CONCLUSIONS: Preoperative sagittal balance was not significantly correlated with clinical or HRQOL outcomes after decompression surgery in LCS patients without coronal imbalance. Decompression surgery improved the SVA value in patients with preoperative sagittal imbalance; however, the patients with severe preoperative sagittal imbalance (SVA > 80 mm) had residual imbalance after decompression surgery. Both clinical and HRQOL outcomes were negatively affected by postoperative residual sagittal imbalance.
METHODS: The authors retrospectively reviewed data from consecutive patients treated for LCS with decompression surgery in the period from 2009 through 2011. They examined correlations between preoperative or postoperative sagittal vertical axis (SVA) and radiological parameters, clinical outcomes, and health-related (HR)QOL scores in patients divided according to SVA. Clinical outcomes were assessed according to Japanese Orthopaedic Association (JOA) and visual analog scale (VAS) scores. Health-related QOL was evaluated using the Roland-Morris Disability Questionnaire (RMDQ) and the JOA Back Pain Evaluation Questionnaire (JOABPEQ).

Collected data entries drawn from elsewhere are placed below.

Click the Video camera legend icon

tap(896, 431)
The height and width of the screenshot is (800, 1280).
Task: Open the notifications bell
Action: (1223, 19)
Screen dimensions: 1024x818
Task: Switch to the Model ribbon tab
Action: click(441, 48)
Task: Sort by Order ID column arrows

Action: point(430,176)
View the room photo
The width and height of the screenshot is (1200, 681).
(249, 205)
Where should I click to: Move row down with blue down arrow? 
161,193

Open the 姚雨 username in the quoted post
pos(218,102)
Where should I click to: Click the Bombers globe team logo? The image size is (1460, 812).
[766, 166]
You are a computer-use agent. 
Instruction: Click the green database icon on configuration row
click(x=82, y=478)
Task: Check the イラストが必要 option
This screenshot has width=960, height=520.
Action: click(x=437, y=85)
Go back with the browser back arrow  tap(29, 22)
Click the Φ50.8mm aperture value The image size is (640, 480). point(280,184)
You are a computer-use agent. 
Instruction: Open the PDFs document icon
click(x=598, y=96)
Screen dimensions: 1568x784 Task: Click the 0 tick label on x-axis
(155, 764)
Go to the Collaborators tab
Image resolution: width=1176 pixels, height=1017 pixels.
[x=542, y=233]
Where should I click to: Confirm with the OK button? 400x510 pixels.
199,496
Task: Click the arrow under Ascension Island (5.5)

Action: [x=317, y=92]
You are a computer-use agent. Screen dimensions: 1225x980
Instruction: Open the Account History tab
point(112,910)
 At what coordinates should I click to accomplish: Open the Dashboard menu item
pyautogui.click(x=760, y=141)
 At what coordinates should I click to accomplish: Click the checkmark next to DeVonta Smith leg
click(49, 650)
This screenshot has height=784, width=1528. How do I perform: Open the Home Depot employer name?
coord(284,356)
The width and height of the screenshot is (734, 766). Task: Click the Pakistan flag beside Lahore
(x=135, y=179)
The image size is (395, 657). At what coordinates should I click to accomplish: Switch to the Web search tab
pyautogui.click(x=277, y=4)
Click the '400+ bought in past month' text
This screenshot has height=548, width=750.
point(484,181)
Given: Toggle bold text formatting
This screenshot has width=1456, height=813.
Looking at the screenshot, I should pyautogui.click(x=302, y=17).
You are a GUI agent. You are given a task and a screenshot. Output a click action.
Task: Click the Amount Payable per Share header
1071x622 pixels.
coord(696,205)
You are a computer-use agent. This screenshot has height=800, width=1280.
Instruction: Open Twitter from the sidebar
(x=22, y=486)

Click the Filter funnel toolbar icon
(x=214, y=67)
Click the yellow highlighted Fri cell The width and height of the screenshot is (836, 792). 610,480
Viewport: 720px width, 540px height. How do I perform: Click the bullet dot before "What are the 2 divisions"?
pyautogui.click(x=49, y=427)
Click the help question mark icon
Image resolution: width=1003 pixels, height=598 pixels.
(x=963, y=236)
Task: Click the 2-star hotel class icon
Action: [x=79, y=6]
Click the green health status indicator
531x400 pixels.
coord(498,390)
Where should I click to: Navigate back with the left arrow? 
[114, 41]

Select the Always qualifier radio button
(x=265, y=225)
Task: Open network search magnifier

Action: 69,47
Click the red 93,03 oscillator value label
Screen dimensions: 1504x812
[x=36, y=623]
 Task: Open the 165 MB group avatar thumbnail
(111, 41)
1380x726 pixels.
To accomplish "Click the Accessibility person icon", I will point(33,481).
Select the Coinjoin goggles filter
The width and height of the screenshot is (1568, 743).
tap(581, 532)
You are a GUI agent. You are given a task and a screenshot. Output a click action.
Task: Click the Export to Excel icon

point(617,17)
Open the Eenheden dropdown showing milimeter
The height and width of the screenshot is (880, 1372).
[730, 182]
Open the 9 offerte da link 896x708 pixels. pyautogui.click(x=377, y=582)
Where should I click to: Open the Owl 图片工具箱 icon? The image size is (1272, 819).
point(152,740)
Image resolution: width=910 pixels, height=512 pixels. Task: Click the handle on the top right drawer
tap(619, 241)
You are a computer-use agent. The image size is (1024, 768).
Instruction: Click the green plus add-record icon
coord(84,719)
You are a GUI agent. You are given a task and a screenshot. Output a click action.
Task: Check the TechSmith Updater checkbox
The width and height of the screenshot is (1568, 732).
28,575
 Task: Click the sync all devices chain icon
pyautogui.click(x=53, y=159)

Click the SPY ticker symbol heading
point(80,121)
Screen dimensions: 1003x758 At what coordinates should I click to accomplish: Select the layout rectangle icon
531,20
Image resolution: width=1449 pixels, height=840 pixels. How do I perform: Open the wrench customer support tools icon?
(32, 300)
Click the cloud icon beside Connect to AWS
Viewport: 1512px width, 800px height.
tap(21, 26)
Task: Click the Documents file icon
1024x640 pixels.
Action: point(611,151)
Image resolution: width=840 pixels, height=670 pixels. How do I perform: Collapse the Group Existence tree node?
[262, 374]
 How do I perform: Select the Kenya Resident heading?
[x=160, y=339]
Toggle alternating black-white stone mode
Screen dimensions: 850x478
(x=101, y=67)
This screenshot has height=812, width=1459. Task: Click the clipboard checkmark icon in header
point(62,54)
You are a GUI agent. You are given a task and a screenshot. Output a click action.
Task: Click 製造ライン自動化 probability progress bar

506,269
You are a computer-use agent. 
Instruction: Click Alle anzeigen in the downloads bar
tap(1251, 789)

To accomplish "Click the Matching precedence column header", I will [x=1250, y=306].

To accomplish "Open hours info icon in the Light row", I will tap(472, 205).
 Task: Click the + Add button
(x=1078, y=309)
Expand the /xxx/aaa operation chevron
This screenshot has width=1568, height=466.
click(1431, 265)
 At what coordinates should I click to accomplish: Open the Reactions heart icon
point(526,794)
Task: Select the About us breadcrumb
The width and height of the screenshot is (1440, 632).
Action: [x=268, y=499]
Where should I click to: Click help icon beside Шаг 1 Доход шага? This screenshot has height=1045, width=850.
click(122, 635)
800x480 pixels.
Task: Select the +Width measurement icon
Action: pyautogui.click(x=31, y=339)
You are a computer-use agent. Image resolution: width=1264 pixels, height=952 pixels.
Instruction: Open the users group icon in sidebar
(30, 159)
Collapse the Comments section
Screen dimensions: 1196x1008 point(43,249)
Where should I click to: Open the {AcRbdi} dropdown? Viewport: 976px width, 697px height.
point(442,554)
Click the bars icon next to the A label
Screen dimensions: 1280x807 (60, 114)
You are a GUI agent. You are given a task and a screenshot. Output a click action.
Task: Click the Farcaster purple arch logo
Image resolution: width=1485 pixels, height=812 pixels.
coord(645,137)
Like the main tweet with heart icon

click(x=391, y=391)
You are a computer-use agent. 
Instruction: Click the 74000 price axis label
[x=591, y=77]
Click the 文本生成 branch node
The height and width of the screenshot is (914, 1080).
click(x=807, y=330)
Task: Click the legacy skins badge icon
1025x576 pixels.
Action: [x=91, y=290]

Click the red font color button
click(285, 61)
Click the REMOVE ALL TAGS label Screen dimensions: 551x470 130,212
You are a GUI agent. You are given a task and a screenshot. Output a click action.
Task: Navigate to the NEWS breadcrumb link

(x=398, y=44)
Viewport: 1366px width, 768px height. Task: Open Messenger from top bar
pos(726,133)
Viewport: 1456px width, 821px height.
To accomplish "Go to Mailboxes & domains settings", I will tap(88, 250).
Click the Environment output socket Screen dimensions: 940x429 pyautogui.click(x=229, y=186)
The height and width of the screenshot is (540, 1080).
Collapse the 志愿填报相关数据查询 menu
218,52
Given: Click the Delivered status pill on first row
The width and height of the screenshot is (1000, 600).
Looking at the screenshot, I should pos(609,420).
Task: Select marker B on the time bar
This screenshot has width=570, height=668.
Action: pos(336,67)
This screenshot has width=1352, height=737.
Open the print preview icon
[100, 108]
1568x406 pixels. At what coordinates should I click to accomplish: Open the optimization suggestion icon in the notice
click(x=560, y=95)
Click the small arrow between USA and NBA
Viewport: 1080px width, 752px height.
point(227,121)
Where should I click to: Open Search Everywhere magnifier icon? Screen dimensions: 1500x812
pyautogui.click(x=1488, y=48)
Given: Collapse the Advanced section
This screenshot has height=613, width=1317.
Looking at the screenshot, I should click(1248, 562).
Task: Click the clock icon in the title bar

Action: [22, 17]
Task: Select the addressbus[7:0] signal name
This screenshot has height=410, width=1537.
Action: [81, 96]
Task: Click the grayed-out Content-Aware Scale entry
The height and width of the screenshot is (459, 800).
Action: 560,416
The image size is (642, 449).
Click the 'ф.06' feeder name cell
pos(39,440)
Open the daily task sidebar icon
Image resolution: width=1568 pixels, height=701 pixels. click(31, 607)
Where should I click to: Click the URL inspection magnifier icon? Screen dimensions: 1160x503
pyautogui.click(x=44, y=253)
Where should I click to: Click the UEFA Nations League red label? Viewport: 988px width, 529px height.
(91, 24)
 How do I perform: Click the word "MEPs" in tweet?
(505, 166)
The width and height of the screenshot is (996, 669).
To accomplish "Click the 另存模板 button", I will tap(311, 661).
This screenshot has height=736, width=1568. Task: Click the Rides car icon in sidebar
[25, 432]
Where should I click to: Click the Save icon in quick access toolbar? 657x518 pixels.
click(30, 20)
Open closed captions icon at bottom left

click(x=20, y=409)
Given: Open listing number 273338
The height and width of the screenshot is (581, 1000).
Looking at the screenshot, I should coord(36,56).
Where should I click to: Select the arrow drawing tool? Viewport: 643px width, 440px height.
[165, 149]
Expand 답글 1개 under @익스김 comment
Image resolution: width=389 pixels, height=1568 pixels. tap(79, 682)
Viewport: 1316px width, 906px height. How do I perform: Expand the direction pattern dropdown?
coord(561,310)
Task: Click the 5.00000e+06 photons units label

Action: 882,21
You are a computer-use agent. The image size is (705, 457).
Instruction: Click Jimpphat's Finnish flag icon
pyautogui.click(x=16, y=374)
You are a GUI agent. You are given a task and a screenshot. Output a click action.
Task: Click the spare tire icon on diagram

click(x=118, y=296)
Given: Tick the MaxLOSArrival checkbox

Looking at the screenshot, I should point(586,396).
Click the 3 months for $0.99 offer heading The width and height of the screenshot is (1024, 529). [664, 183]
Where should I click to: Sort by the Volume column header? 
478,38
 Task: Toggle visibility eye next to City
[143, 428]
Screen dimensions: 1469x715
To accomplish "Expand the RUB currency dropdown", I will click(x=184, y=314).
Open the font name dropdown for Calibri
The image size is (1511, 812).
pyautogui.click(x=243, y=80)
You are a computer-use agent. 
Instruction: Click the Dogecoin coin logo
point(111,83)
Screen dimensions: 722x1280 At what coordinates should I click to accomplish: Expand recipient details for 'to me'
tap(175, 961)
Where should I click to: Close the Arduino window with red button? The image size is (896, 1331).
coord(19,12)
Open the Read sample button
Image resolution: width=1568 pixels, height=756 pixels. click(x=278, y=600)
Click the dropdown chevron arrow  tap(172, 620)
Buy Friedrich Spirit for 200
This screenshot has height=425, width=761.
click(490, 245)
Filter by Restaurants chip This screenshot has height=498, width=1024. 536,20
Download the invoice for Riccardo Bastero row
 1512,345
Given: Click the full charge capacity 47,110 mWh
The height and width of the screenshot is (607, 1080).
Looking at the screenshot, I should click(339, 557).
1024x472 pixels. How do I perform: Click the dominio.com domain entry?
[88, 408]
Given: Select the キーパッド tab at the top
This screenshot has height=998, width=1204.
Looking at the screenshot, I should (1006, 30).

RESULTS: One hundred nine patients were eligible for inclusion in the study. Compared to patients with normal sagittal alignment prior to surgery (Group A: SVA < 50 mm), those with preoperative sagittal imbalance (Group B: SVA ≥ 50 mm) had significantly smaller lumbar lordosis and thoracic kyphosis angles and larger pelvic tilt. In Group B, there was a significant decrease in postoperative SVA compared with the preoperative SVA (76.3 ± 29.7 mm vs. 54.3 ± 39.8 mm, p = 0.004). The patients in Group B with severe preoperative sagittal imbalance (SVA > 80 mm) had residual sagittal imbalance after surgery (82.8 ± 41.6 mm). There were no significant differences in clinical and HRQOL outcomes between Groups A and B. Compared to patients with normal postoperative SVA (Group C: SVA < 50 mm), patients with a postoperative SVA ≥ 50 mm (Group D) had significantly lower JOABPEQ scores, both preoperative and postoperative, for walking ability (preop: 36.6 ± 26.3 vs. 22.7 ± 26.0, p = 0.038, respectively; postop: 71.1 ± 30.4 vs. 42.5 ± 29.6, p < 0.001) and social functioning (preop: 38.7 ± 18.5 vs. 30.2 ± 16.7, p = 0.045; postop: 67.0 ± 25.8 vs. 49.6 ± 20.0, p = 0.001), as well as significantly higher postoperative RMDQ (4.9 ± 5.2 vs. 7.9 ± 5.7, p = 0.015) and VAS scores for low-back pain (2.68 ± 2.69 vs. 3.94 ± 2.59, p = 0.039).
CONCLUSIONS: Preoperative sagittal balance was not significantly correlated with clinical or HRQOL outcomes after decompression surgery in LCS patients without coronal imbalance. Decompression surgery improved the SVA value in patients with preoperative sagittal imbalance; however, the patients with severe preoperative sagittal imbalance (SVA > 80 mm) had residual imbalance after decompression surgery. Both clinical and HRQOL outcomes were negatively affected by postoperative residual sagittal imbalance.